Coronavirus, De Luca: "Nessuna emergenza, i sindaci non chiudano le scuole"

Il governatore della Campania rassicura la popolazione sulla diffusione del Coronavirus nel corso di una conferenza stampa convocata ad horas a Palazzo di Città

Non abbiamo emergenze in questo momento, non abbiamo contagiati e quindi non abbiamo neppure il potere di emettere ordinanze che invece sono in capo ai presidenti delle Regioni dove il Coronavirus si è sviluppato”. A rassicurare i cittadini campani ci pensa direttamente il governatore Vincenzo De Luca nel corso di una conferenza stampa convocata, ad horas, a Palazzo Santa Lucia: “E' chiaro che ragioniamo ad ora, abbiamo messo in campo ogni strumento utile - il massimo consentito in circostanze del genere - per far fronte a qualsiasi emergenza"

L’invito ai sindaci

Contrariamente a quanto sta avvenendo in diversi comuni della provincia di Salerno, De Luca invita i sindaci a non chiudere le scuole: “Ci sono delle ordinanze sindacali che riguardano la chiusure di scuole, a Buccino nel Salernitano, a San Giuseppe Vesuviano (Napoli) e altre. Daremo indicazioni ai sindaci di non procedere, chiaramente sono linee guida e non atti autoritativi”. Il presidente della giunta chiede ai sindaci di "non procedere con atti unilaterali, ma di comunicare immediatamente situazioni o casi sospetti".

Le prossime mosse

De Luca annuncia anche che, sulla questione, “informeremo ogni giorno e appena dovessero sopraggiungere notizie ulteriori. In questo momento occorrono anche tanto buon senso e spirito nazionale. Se noi, che al momento non abbiamo contagiati, procedessimo con decisioni che vanno verso la chiusura totale, che cosa dovrebbero fare le Regioni dove il problema effettivamente c'è e si è sviluppato? E' di tutta evidenza che andremmo incontro ad un quadro di catastrofismo totale. Che facciamo: chiudiamo l'Italia?” si è domandato. E ancora: “Non ci limitiamo alla fotografia della situazione: ci stiamo preparando al piano B e anche al piano C. Abbiamo individuato strutture militari su territorio regionale, nelle quali collocare eventuali pazienti in quarantena; spazi allestiti e adibiti per questa evenienza anche negli ospedali.
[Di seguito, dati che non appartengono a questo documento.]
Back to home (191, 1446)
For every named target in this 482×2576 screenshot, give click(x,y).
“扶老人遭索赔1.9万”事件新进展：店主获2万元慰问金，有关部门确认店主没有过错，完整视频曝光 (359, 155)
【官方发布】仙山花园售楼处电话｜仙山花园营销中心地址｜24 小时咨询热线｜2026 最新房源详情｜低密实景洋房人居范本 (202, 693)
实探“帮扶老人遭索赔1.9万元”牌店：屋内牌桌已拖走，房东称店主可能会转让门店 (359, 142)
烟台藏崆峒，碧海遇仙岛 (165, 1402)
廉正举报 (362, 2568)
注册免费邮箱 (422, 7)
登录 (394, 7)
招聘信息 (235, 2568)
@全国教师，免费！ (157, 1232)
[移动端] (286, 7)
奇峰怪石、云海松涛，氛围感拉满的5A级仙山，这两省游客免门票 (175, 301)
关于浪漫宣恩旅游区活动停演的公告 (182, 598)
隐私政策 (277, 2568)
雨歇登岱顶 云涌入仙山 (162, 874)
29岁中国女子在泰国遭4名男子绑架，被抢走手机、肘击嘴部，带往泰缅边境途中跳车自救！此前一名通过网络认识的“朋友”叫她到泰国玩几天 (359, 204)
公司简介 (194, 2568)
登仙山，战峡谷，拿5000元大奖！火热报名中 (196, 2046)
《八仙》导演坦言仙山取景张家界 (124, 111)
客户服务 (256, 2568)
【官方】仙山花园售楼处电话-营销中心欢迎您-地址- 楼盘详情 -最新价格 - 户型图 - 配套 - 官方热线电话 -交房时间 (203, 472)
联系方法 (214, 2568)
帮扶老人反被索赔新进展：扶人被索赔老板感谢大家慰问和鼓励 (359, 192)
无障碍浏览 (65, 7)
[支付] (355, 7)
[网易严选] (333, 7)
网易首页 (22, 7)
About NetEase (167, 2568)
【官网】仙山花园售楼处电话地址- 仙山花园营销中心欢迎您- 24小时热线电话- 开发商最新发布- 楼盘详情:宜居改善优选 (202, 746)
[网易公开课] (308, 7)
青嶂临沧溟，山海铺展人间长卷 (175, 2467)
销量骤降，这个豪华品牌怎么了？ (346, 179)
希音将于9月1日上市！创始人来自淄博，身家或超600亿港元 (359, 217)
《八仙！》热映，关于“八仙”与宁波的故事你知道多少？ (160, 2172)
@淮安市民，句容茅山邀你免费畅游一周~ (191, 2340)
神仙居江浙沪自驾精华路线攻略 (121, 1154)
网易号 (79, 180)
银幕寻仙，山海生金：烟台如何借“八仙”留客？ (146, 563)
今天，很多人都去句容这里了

E poi con la Protezione Civile valutiamo ospedali da campo ma non è neppure il caso di parlarne in questo momento".

I luoghi della quarantena


"Ci sono spazi e caserme da destinare ad attività di prevenzione. Per eventuali quarantene, avremo a disposizione spazi sul modello della Cecchignola - ha proseguito il governatore della Regione Campania -  Abbiamo fatto una verifica per essere pronti anche ad eventuali emergenze: non avere contagiati non può spingere a sottovalutare il problema o a restare impreparati. Stiamo preparando le nostre strutture per essere pronti a tutto. La Regione sta facendo una verifica sui posti letto e moltiplicherà punti di verifica con i tamponi, oltre che all'ospedale Cotugno di Napoli anche al San Paolo e negli ospedali di Caserta, Avellino e Salerno". De Luca sottolinea che ci saranno "spazi separati e dedicati nei Pronti soccorso e percorsi differenziati per i ricoveri. Ci sono le condizioni per attivare strutture separate dagli ingressi in cui fare lavoro di triage e di verifica preventiva". Il governatore assicura che ogni misura "sarà proporzionata al livello del problema". Ci saranno inoltre dei "punti informativi nei porti di Pozzuoli, Napoli e Salerno. Non sono strutture sanitarie - dice - ma servono per le informazioni".